Ben annesine aşık bir kız çocuğuydum. Onun tek bir saç teli için dünyaları yakabilirdim. Benim ölümüne sevdiğim o kadının babam tarafından ezilmesi her zaman zoruma giden bir durum olmuştu. O tokat ne ilkti ne de son olmuştu. Şiddetler kesildiğinde, ortada annemden bize kalan tek şey, ölüm ile yaşam arasındaki arafta mahsur kalmış ruhun içinde yaşadığı bedendi.

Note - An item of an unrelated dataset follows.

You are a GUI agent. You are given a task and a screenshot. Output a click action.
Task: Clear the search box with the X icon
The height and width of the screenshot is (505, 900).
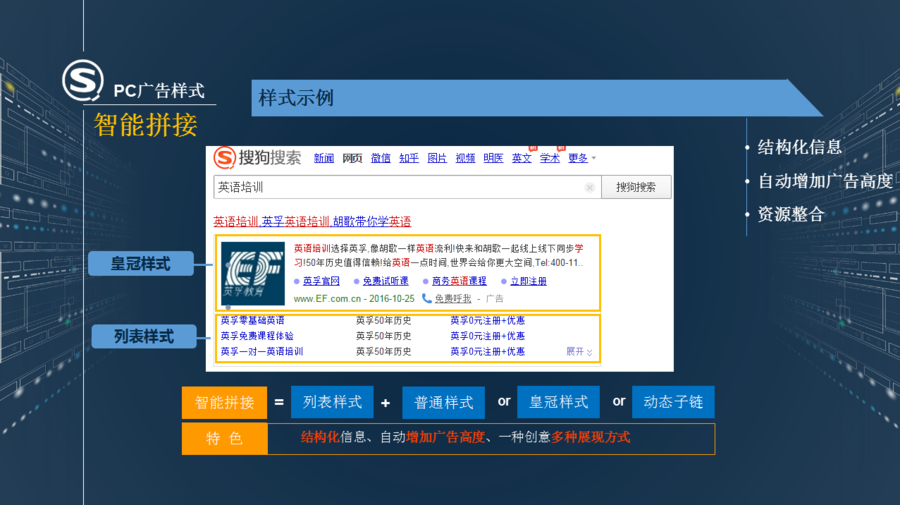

O günü hatırlıyordum. Saçlarımı hızlıca toplayıp anneme sarıldığım o günü. Benim yüzümden inmişti o tokat o melek gibi yüze, benim yüzümden kanamıştı dudağı. İlk kez evimize misafir gelecekti, ilk kez yabancı yüzler görecektim. Heyecanlıydım ve çocuksu duyguların getirisiyle en güzel elbisemi giymiş, saçlarımın da elbiseme uymasını istemiştim. Anneme ısrar etmişti saçlarıma güzelce şekil vermesi için, annem de beni kıramamıştı. Annem beni hiç kıramazdı zaten. Annem beni kıramazken benim ona verdiğim zararlar öyle fazlaydı ki, nefesim kesiliyor, bu yükün altında ezilip yok oluyordum. Ruhumu çürütüyordu bu his.

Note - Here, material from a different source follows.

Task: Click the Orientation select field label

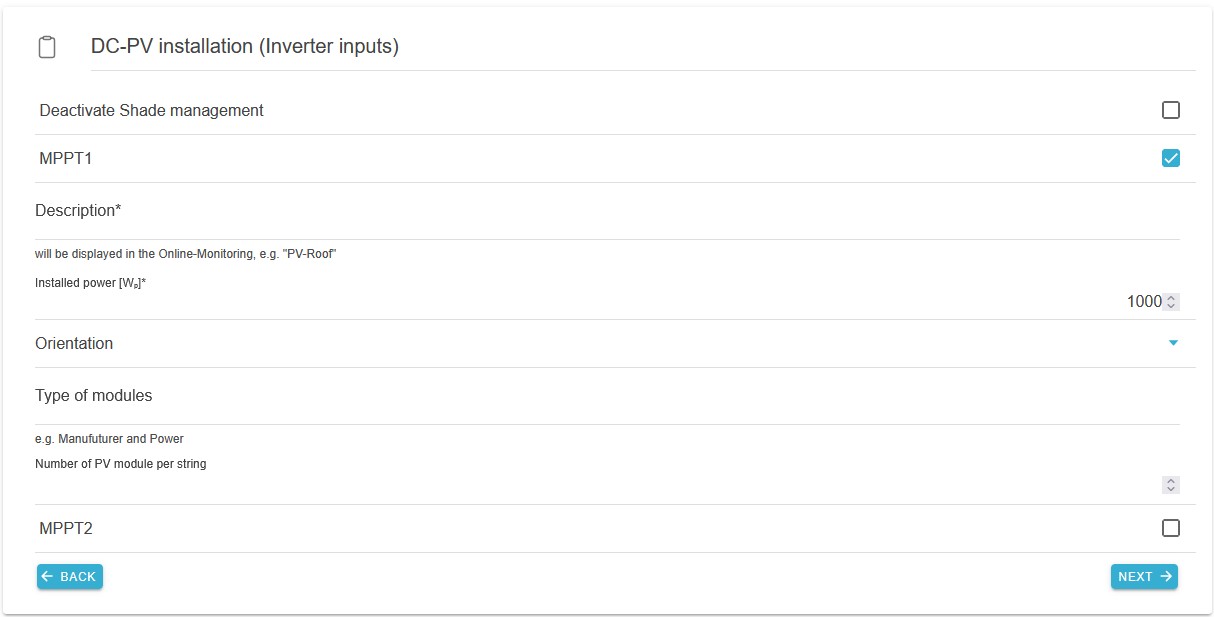Action: 74,343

Ve şimdi bu resmi önüme koyan adam, Savaş. Onu ilk kez bir kitapçıda değil de o yemekte görmüş olduğum gerçeği... İşte bu benim için fazla beklenmedikti. Babalarımızın tanışıklığından elbette haberdardım ama onlar benim hatıralarımda hep düşmanlardı. Aynı masada ailecek yemek yiyecek bir tanışıklıkları olduğu, belleğimin hiçbir noktasında yoktu bu resme kadar. Şaşkındım. Ama hangisine şaşıracağımı da şaşırmıştım.

Derin bir nefes alıp kuruyan dudaklarımı ıslattım ve "Bu resim nereden çıktı?" diye sordum.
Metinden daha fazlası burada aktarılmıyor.